We now need to achieve a few ID values from our service principle that we created earlier. Some of which we stored for later use using the AZ ad SP show command in the Azure CLI we can obtain the service principal's app Object ID and the app tenant ID. These can all be added to the deployment parameters along with the client secret password that was returned. When the service principle was created.

At this point, we can now review and trigger the deployment. As your API management typically takes about half an hour to deploy and we'll receive an email at the administrator address that was provided earlier when it's complete.

When the deployment is finished, the new resource group will contain an API management service, an app service plan, and an app service that's linked to the service plan.

The next stage is to publish the developer portal for API management. We can do that by going to the API management resource in Azure and selecting the developer portal option under the operations menu. There's an option to publish the website. And that takes a few seconds to complete.

We now need to switch back into PowerShell and run the Stripe initialization script. That's part of the demo repository that you should have locally on your machine. The script needs a few parameters before we can run it. The first one is the Stripe API key. This is the first API key that we created called initialization key, and we can copy the value from the Stripe portal.

The next parameter is the API management gateway URL, which we're gonna find in the Azure portal under the API management resource.

The next parameter is the API management subscription key, which can also be found in the Azure portal under the API management blade under the subscriptions menu. You can use the key for the built in default subscription and copy the value directly from the portal.

The next parameter is the Stripe web hook URL. This means the URL of the app service that we just deployed, which can be found in the Azure portal. However, we need to add slash web hook slash Stripe to the end of that base URL to point to the web hook endpoint.

Then we need to specify the name of the resource group that we deployed into. And finally the name of the app service itself. And then we can run the script. The script automates the process of creating the products in Stripe by calling the Stripe API.

Once it's finished, if you visit the Stripe dashboard, you can see those products have now all been set up. The script has also created the web hook that Stripe were listened to through events coming over from API management, with the usage metrics and subscriptions.

The final thing we're going to do is go through the developer experience of signing up to use our API. We're using an anonymous browsing session here to simulate a different person, connecting to the public facing API management developer portal. We're going to sign the developer up as a new user, providing a name, email address, and a strong password.

Once they've signed up, they're now logged into the developer portal and they can review or brow the products that are available to subscribe to the basic product. They just need to agree to the terms of use and select subscribe.
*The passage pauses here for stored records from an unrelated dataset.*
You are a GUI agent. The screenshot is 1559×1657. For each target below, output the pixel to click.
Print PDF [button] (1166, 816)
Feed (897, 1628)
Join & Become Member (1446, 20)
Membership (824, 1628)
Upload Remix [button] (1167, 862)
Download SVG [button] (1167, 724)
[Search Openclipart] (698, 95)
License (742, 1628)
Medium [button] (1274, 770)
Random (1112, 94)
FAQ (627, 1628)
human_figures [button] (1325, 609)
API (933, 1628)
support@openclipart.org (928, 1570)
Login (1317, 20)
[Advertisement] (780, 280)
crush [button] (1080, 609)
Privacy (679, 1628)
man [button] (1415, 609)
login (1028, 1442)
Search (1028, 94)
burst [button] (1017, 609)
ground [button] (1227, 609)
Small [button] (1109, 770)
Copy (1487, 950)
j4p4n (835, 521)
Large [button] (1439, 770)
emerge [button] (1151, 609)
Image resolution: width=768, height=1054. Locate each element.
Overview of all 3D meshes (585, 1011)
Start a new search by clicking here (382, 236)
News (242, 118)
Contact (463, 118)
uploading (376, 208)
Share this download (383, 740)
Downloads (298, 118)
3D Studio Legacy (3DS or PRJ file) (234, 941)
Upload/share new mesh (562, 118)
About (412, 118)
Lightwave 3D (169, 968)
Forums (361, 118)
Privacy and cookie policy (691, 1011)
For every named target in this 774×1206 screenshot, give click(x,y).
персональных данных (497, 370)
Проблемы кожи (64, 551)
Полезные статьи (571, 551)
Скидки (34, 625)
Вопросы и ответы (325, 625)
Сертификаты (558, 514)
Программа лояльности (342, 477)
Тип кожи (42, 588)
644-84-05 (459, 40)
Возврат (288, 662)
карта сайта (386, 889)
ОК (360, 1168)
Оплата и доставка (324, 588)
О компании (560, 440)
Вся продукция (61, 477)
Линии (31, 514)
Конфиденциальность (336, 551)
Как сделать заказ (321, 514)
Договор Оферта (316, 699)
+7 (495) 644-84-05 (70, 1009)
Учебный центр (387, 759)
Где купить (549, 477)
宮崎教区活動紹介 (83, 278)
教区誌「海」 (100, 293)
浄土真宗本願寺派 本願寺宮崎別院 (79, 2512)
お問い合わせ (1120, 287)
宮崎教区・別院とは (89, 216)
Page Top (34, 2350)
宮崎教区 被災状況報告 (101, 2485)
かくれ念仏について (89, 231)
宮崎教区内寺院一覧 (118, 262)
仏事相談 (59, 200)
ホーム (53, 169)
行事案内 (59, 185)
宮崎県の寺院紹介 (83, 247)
They need to provide a unique name for this subscription. And this is because there might be multiple subscriptions for the same product for different use cases.

Once they've provided that name, they're automatically directed to the strip payment portal where they can provide credit card details. Stripe provides dummy card details, which can be used for testing purposes.

Once the payment has been authorized, they're redirected back to the API management developer portal. And if they look at their profile, they can see, they now have an active subscription to the basic product, which gives them access to the API key. This is the key that they will use to authenticate against our API.

And if we switch back to the Stripe dashboard, we can now see that we have a new customer and the details of their subscription.

That's the end of this walkthrough for more details and other supporting documentation, including a similar demo solution. With the added payment provider, please refer back to the associated GitHub repository. Thank you.